* [Exercise prompt]: Transcribe exactly, and only, the lines from the one with "Where should I" through the end of the records below, including both of those lines. Skip all pictures.

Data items
::::

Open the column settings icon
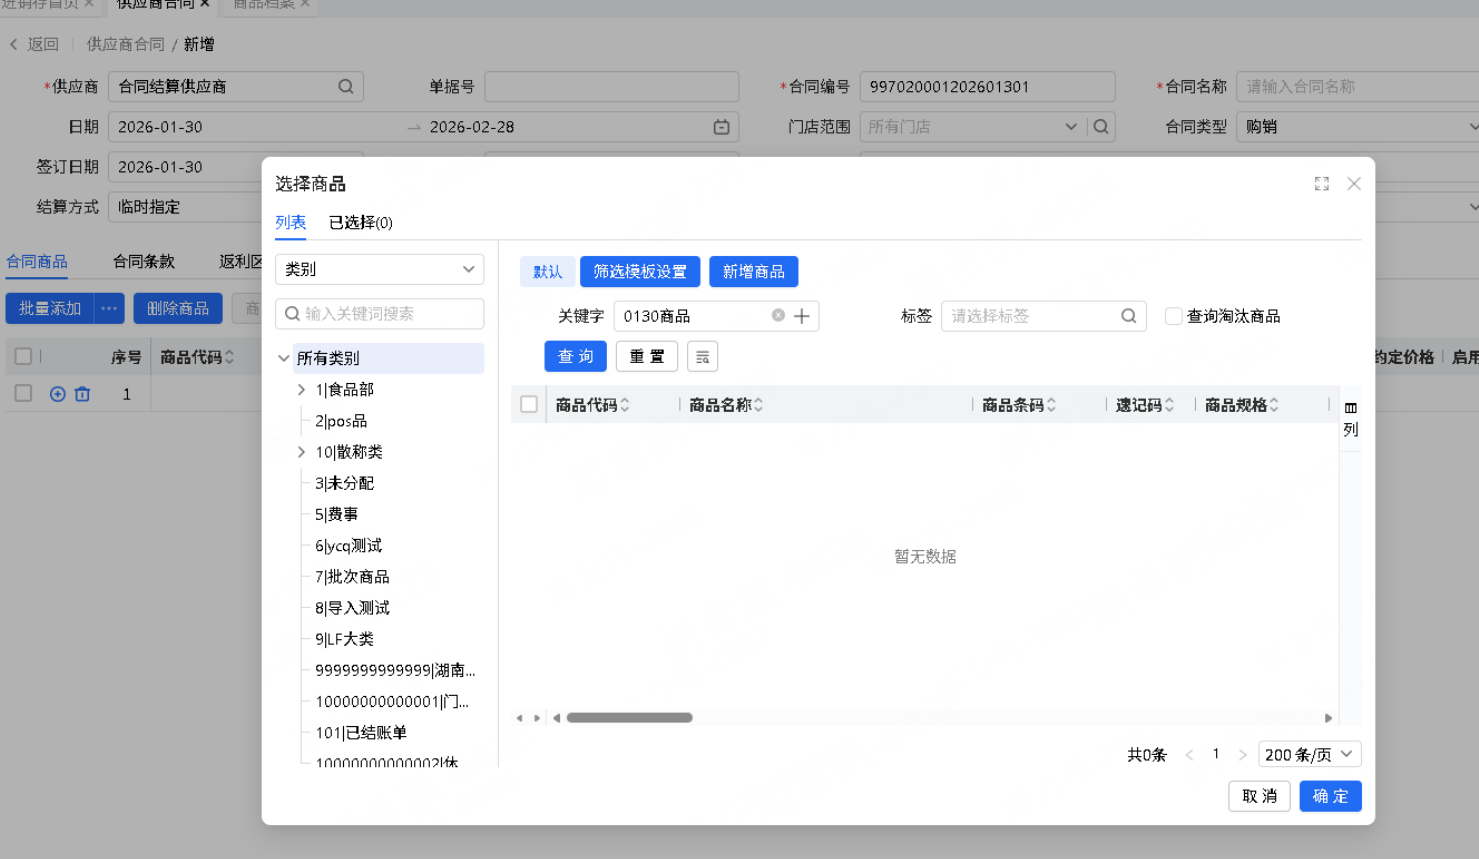The image size is (1479, 859). tap(1350, 408)
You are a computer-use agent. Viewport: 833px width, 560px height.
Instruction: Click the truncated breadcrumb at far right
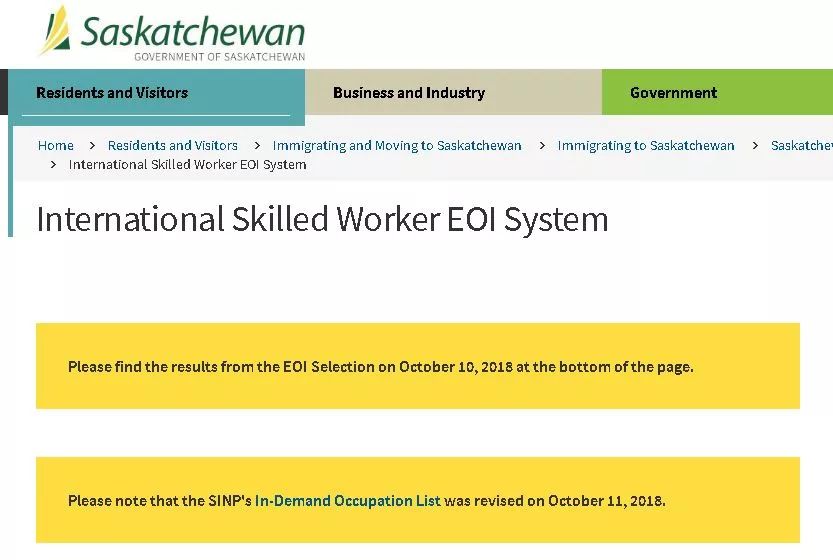pyautogui.click(x=801, y=145)
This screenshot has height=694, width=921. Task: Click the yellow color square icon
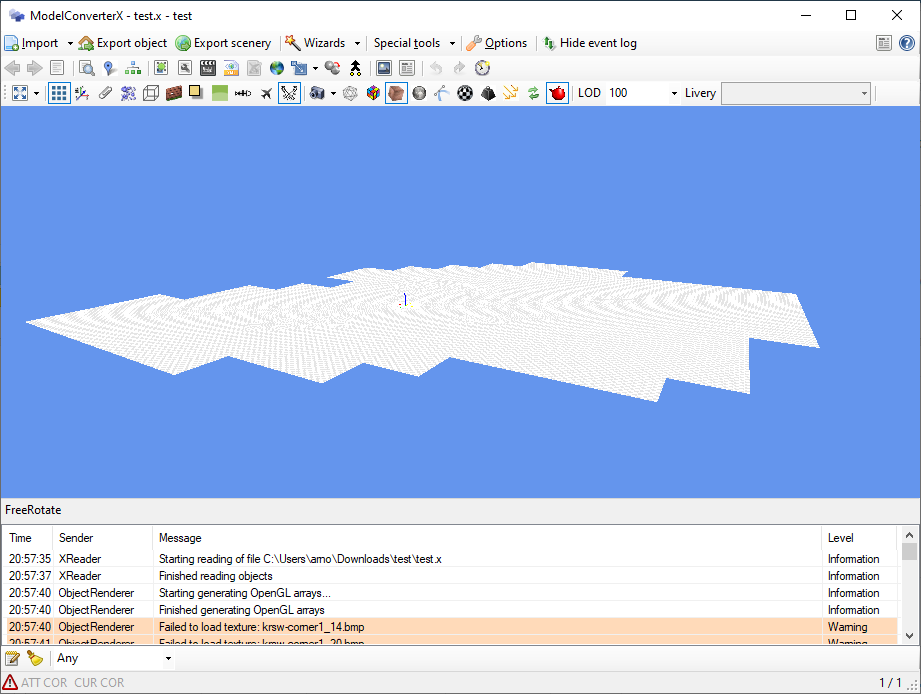click(196, 93)
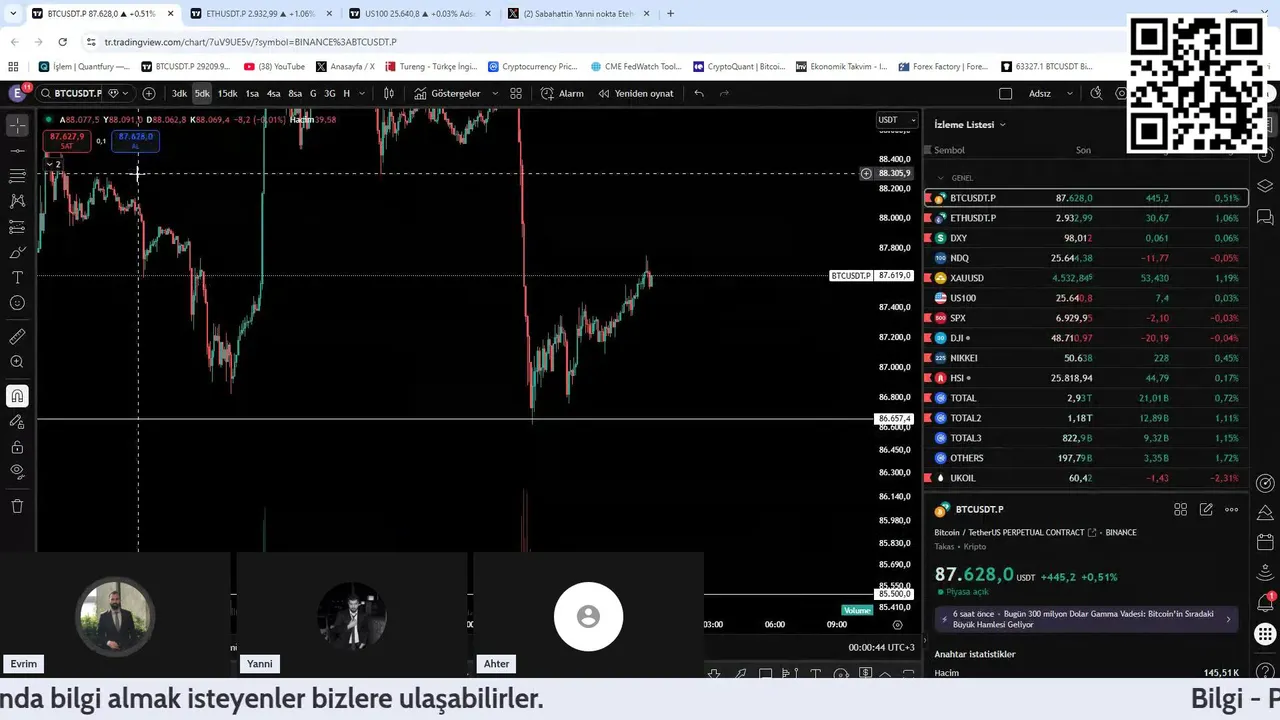Open the USDT currency dropdown
The width and height of the screenshot is (1280, 720).
click(x=896, y=120)
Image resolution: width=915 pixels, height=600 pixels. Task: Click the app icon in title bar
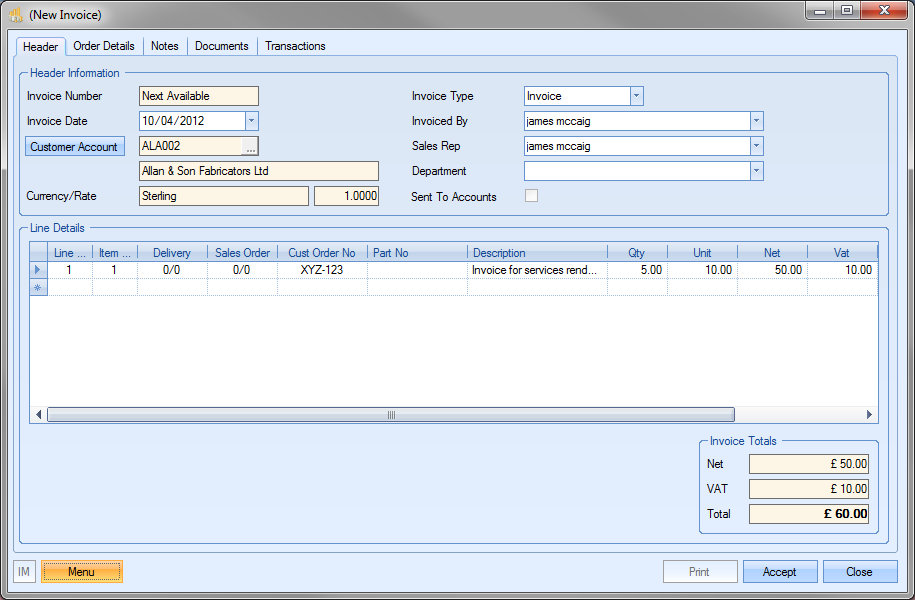[16, 15]
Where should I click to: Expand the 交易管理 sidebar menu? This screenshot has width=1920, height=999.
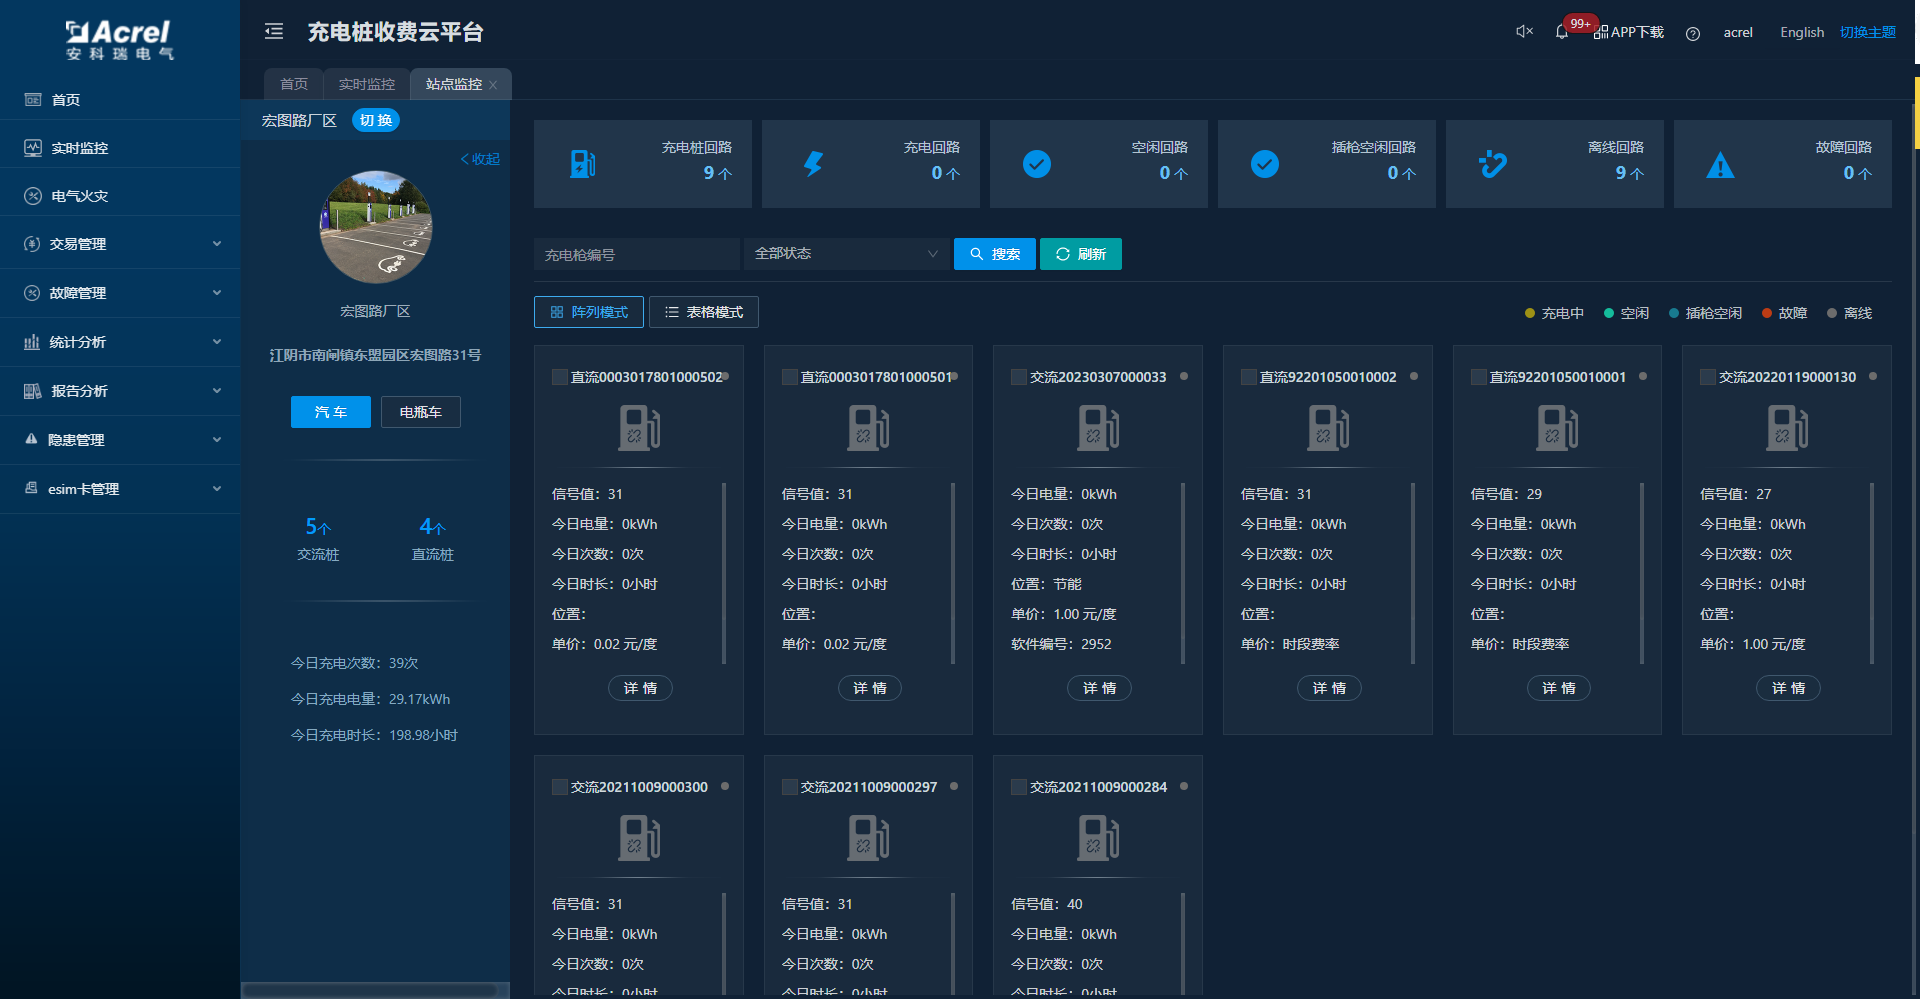(x=120, y=244)
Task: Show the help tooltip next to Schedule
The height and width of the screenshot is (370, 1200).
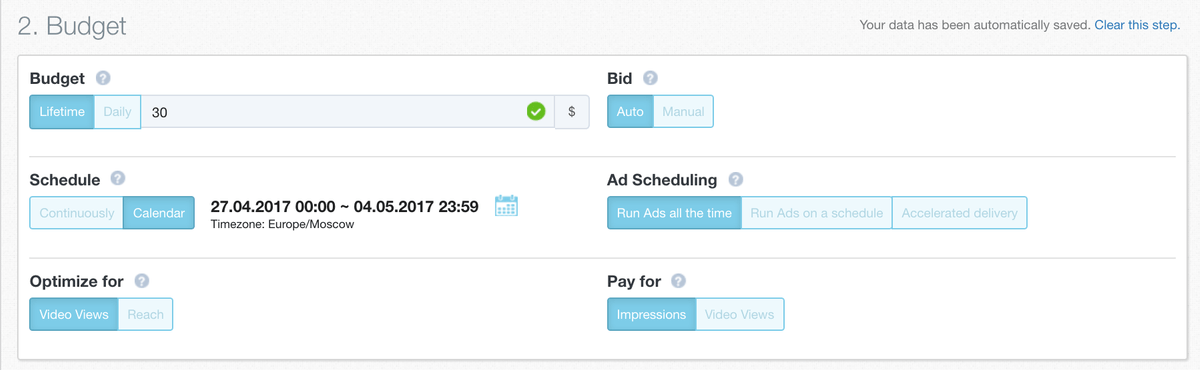Action: 118,179
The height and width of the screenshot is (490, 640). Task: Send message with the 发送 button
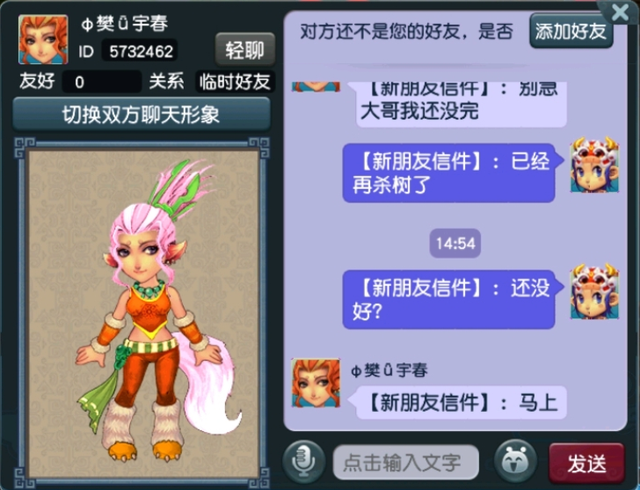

::::

* [The answer]:
Where should I click to: Expand the 交易管理 sidebar menu? This screenshot has width=1920, height=999.
(x=120, y=244)
Task: Show the help tooltip next to Schedule
The height and width of the screenshot is (370, 1200).
Action: 118,179
The height and width of the screenshot is (490, 640). Task: Send message with the 发送 button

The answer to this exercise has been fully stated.